1) Define your goals. What do you hope to accomplish? The development of a more unified approach to chronic pain management, a legal habitual file, ED pain contracts, outpatient referrals to pain clinic or rehab, or the identification of peddlers?
-If you plan to track patients how will this occur?
-Who decides? (Hint: physician group consensus, not an irritated triage nurse.)
-How will they be identified in future visits?
-Who will have access to the information?
Are you going to develop prescribing guidelines?
-Type of medicine- NSAID, opioid, long acting opioid, muscle relaxants, benzodiazepines
-Number prescribed- and will this be modified depending on frequency of visits per month?
-Capsule versus pill- some feel capsules have less street value
-When should PCP be notified?
-When should social services be involved?
3) Get your risk managers involved early. Although nothing in EMTALA states that ED patients have the right to an opioid script, the Board of Medicine has disciplined doctors for the undertreatment of pain. It is important to get your legal department involved so your policy complies with current institutional guidelines and state law. If done hastily, you could be setting your group up for a law suit based on a claim of failure to treat, discrimination or abandonment.
4) Use information technology (I.T.) With more departments using electronic records it is much easier to track prior visits and prescribing habits. Some states now have data banks which can be assessed to determine if the patient is receiving multiple scripts from multiple providers (such as the Kasper program in Kansas.) I.T. can also help you set up habitual files or access pain contracts in confidential, limited access files complying with legal standards.
5) Use support services. Are there legitimate barriers which are preventing the patient from receiving appropriate outpatient services? Social workers and case managers may be extremely helpful in this regard. As chronic pain and depression often go hand in hand, you might also consider setting the patient up with a mental health provider.
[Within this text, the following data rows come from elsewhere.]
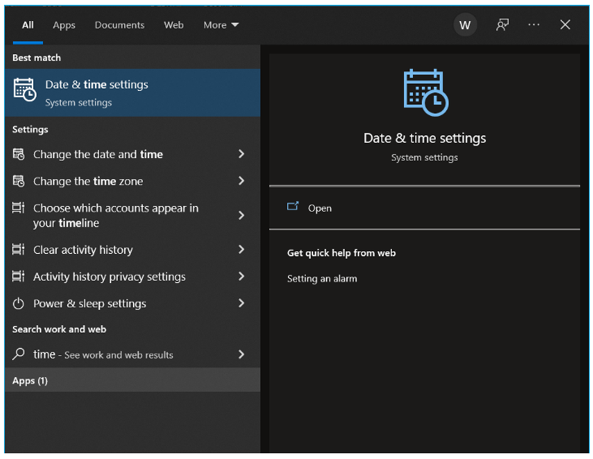Click the magnifier icon beside time web search
The image size is (593, 459).
[18, 354]
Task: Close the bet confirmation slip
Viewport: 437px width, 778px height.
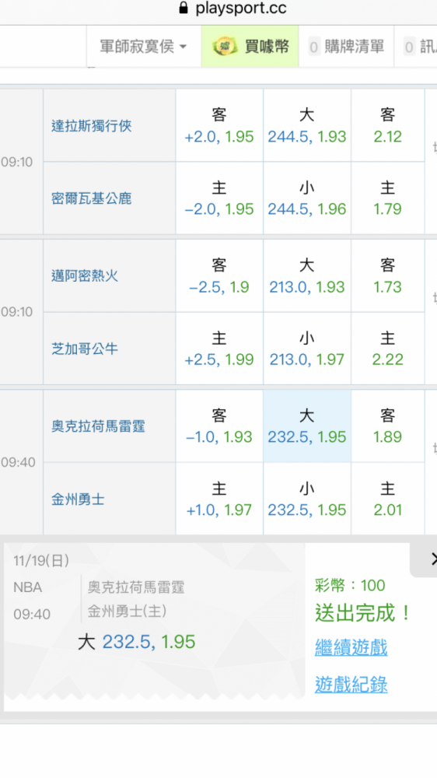Action: [x=429, y=559]

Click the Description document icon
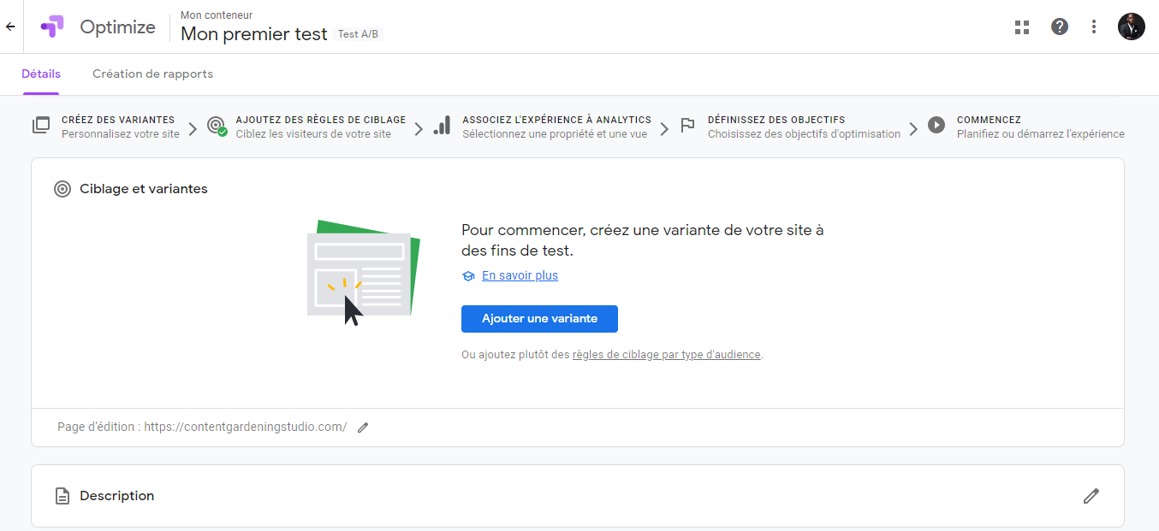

6) Reach beyond the ED. If the patient does not have a primary care doctor, is there a clinic they should be referred to? Ideally, this clinic would be one which your ED has already worked with to set up the following:
-I.T. involvement so that the clinic can follow frequency of ED visits and medications prescribed and the ED can follow compliance of outpatient follow up
7) The final straw. For those patients who are non-compliant with outpatient follow up and who are seen for multiple visits requesting an opioid script, it is possible to work with your legal department to send them a letter (with a copy placed in a confidential portion of their medical record/habitual file). This letter should state what treatment plan they should anticipate receiving during their next ED visit. If the patient returns for a non-acute pain issue the letter can be handed to him and the treatment plan enacted. These letters must be very carefully crafted. If the language suggests that the patient should not or may not return to the ED, it may be interpreted as an EMTALA violation.